ETL Workshop

Presented by:

Manuel Alejandro Gruezo [email protected]

📝 Introduction

Exploratory Data Analysis (EDA) is a crucial step in any data science project, as it allows us to better understand the structure, relationships, and patterns within the data before conducting any advanced modeling or analysis.

In this project, we will work with a synthetic dataset focused on candidate applications, containing details such as names, countries, years of experience, technologies, seniority levels, and interview scores.

Data Description

The dataset contains various features, including:

Personal Information: Candidate's name, email, country, and application date.
Experience & Skills: Years of experience (YOE), seniority level, technology specialization.
Assessment Scores: Code challenge and technical interview scores.
Hiring Status: A binary indicator of whether the candidate was hired based on their scores.

Feature	Variable Type	Variable	Value Type
First Name	Personal Information	first_name	string
Last Name	Personal Information	last_name	string
Email	Personal Information	email	string
Application Date	Personal Information	application_date	date
Country	Personal Information	country	string
Years of Experience (YOE)	Experience & Skills	yoe	integer
Seniority	Experience & Skills	seniority	string
Technology	Experience & Skills	technology	string
Code Challenge Score	Assessment Scores	code_challenge_score	integer
Technical Interview Score	Assessment Scores	technical_interview_score	integer
Hired	Hiring Status	hired	binary (0 = not hired, 1 = hired)

🎯 Objectives of the ETL

📊 Understanding Data Distribution: Analyze the distribution of individual variables to identify outliers, missing values, and understand the nature of the data.
🔗 Exploring Relationships Between Variables: Investigate possible correlations between different variables that might be useful for subsequent modeling.
🔍 Identifying Patterns and Trends: Search for patterns and trends in the data that could reveal relevant information for the project’s objectives.
🛠️ Data Preparation: Perform the necessary transformations to clean and prepare the data for analysis and modeling.

Tools Used

Python
Jupyter Notebooks
PostgreSQL
Power BI
SQLAlchemy

Repository Organization

data: This folder contains the CSV files used in the project.
notebooks: This folder contains the Jupyter notebooks used for data migration, exploratory data analysis, and data transformation.
src: This folder contains the Python code responsible for connecting to the database and managing the data models.

Requirements

Install Python: Python Downloads
Install PostgreSQL: PostgreSQL Downloads
Install Power BI: Install Power BI Desktop

Environment Variables

To run this project, you will need to add the following environment variables to your .env file (place the file in the root of the project):

PGDIALECT - Specifies the PostgreSQL dialect for the connection.
PGUSER - The username for authenticating against the PostgreSQL database.
PGPASSWD - The password associated with the PostgreSQL user.
PGHOST - The address of the PostgreSQL database server.
PGPORT - The port on which the PostgreSQL server is listening.
PGDB - The name of the database to connect to.
WORK_DIR - The working directory for the application.

Notebooks

1. Data Migration

File: Data_Setup.ipynb
Description: Imports the CSV file, transforms it, and migrates it to a relational PostgreSQL database using SQLAlchemy.

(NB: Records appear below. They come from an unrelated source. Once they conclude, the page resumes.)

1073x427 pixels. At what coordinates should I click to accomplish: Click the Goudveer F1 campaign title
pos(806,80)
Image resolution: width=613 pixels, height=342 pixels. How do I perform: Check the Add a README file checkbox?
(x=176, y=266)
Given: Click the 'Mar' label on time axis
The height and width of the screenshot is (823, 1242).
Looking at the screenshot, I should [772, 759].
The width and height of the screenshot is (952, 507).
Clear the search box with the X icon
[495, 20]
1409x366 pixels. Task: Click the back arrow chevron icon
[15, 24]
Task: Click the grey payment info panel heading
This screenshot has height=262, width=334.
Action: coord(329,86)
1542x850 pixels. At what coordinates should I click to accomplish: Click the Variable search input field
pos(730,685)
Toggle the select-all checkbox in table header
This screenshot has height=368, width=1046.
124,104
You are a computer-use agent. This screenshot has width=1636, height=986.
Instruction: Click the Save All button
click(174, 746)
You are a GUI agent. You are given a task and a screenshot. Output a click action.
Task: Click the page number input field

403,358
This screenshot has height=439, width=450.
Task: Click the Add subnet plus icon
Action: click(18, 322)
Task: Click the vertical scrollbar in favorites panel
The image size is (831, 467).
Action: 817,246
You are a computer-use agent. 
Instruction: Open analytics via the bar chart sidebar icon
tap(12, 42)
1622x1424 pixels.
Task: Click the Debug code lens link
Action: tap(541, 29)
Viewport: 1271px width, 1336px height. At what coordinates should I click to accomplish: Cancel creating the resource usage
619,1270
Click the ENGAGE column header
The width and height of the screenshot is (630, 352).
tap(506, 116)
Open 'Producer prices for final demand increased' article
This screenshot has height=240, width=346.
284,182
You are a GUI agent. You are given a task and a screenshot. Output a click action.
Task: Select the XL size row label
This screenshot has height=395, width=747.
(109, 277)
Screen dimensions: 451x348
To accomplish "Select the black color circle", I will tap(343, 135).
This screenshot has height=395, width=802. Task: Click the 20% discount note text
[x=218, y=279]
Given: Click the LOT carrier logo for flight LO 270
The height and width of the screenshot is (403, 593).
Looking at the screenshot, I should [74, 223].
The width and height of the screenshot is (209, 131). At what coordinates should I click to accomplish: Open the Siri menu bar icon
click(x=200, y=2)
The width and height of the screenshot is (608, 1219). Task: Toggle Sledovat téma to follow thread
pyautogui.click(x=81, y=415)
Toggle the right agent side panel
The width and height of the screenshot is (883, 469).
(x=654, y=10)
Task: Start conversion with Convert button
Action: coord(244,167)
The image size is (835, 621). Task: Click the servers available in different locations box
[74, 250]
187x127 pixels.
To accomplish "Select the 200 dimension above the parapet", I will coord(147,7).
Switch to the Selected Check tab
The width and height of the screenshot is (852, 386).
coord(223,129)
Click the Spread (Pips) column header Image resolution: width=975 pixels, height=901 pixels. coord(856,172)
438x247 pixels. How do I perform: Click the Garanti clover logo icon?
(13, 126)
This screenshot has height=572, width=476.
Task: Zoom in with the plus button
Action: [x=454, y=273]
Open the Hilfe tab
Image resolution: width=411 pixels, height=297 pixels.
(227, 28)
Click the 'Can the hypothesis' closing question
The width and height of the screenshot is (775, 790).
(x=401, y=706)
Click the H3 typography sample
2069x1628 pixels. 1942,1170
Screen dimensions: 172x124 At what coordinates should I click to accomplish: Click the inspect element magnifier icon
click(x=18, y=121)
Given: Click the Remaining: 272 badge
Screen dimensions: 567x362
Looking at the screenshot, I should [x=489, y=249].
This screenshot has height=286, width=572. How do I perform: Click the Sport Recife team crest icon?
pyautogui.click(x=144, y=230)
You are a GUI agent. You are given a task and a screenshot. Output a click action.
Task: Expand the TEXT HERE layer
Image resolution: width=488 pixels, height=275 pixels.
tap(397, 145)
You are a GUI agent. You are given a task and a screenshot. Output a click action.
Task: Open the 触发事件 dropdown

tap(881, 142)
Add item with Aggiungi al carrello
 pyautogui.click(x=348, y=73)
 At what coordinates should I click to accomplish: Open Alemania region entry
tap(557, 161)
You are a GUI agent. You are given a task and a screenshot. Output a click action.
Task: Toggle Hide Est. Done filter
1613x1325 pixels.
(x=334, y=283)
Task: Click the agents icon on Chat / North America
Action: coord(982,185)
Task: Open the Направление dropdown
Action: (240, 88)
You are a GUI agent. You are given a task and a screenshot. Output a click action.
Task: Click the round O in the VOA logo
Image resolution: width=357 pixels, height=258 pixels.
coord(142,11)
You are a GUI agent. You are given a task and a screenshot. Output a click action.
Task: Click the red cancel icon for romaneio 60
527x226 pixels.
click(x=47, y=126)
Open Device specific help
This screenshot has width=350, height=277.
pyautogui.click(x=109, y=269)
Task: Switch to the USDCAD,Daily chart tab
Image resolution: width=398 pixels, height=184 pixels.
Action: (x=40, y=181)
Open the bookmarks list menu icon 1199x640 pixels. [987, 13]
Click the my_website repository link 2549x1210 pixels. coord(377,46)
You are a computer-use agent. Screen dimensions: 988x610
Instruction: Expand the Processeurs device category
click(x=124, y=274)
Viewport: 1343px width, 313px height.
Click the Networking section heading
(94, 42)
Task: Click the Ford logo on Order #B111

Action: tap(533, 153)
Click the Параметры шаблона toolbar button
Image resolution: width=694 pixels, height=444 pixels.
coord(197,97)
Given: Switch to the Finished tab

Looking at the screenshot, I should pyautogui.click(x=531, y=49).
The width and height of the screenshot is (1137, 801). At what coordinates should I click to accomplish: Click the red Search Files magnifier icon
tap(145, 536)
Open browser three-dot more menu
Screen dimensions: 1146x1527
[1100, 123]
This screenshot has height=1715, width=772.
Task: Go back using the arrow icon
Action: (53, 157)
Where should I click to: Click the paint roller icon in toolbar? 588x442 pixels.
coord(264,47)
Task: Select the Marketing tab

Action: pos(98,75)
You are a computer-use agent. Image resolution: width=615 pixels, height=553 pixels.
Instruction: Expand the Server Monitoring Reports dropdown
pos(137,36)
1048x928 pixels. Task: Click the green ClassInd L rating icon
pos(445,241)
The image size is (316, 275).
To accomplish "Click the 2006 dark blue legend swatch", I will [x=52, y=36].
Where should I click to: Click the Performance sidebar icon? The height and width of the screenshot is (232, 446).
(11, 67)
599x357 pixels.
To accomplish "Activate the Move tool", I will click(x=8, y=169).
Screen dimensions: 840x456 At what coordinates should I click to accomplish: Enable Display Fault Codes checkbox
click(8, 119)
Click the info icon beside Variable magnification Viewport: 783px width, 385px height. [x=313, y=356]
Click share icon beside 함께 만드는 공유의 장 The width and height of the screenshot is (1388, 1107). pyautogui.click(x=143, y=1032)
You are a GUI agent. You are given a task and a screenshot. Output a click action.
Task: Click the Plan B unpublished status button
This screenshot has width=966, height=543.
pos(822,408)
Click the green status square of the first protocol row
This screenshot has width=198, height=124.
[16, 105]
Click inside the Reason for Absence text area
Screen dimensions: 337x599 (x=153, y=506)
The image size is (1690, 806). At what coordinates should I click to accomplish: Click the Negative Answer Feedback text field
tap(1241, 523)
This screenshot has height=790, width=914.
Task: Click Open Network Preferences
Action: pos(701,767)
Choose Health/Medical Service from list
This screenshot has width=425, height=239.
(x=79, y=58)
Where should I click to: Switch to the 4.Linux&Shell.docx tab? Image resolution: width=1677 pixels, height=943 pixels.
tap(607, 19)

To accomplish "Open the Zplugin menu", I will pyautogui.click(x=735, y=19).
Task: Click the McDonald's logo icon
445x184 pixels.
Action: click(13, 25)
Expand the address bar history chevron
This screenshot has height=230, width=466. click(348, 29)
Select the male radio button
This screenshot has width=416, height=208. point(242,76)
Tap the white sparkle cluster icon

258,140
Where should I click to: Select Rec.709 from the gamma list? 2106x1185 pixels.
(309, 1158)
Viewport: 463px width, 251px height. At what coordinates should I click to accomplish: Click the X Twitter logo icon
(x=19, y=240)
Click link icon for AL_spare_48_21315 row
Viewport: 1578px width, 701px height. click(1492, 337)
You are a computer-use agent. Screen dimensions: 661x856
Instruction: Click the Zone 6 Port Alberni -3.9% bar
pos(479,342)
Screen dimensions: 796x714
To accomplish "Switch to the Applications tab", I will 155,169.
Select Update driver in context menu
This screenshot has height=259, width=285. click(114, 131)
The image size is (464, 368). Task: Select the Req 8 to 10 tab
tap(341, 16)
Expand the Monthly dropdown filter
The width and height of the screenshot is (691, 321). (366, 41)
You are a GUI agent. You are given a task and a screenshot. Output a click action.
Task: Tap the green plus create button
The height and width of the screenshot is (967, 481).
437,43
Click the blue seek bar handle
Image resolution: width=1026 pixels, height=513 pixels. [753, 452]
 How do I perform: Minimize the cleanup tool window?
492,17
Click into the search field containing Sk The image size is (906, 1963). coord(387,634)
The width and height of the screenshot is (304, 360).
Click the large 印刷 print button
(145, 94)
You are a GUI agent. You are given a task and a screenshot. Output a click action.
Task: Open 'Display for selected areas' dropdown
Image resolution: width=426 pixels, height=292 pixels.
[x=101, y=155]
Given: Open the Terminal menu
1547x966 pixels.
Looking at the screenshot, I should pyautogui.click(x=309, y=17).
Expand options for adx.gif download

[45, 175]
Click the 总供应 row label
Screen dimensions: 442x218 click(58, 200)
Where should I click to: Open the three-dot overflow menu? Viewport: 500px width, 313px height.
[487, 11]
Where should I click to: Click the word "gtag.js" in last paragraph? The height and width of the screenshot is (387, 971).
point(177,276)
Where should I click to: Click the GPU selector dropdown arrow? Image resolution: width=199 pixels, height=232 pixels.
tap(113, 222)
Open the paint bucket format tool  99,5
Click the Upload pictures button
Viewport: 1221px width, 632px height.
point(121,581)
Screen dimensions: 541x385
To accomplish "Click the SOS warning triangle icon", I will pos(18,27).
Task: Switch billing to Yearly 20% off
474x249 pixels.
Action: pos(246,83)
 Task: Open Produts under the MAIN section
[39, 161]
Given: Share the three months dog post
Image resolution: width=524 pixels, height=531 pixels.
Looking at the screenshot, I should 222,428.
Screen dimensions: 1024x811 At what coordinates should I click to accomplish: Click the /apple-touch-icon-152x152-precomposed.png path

In this step, the necessary tables are also created in the database.

2. Exploratory Data Analysis (EDA)

File: EDA.ipynb
Description: Performs exploratory analysis of the data loaded into the database. This includes identifying null values, reviewing data types, analyzing data distribution, and searching for patterns and correlations.

3. Data Transformation

File: Data_Transformation.ipynb
Description: Performs deeper data transformation, such as creating new columns (e.g., the Hired column) and categorizing technologies. The transformed data is loaded back into the database.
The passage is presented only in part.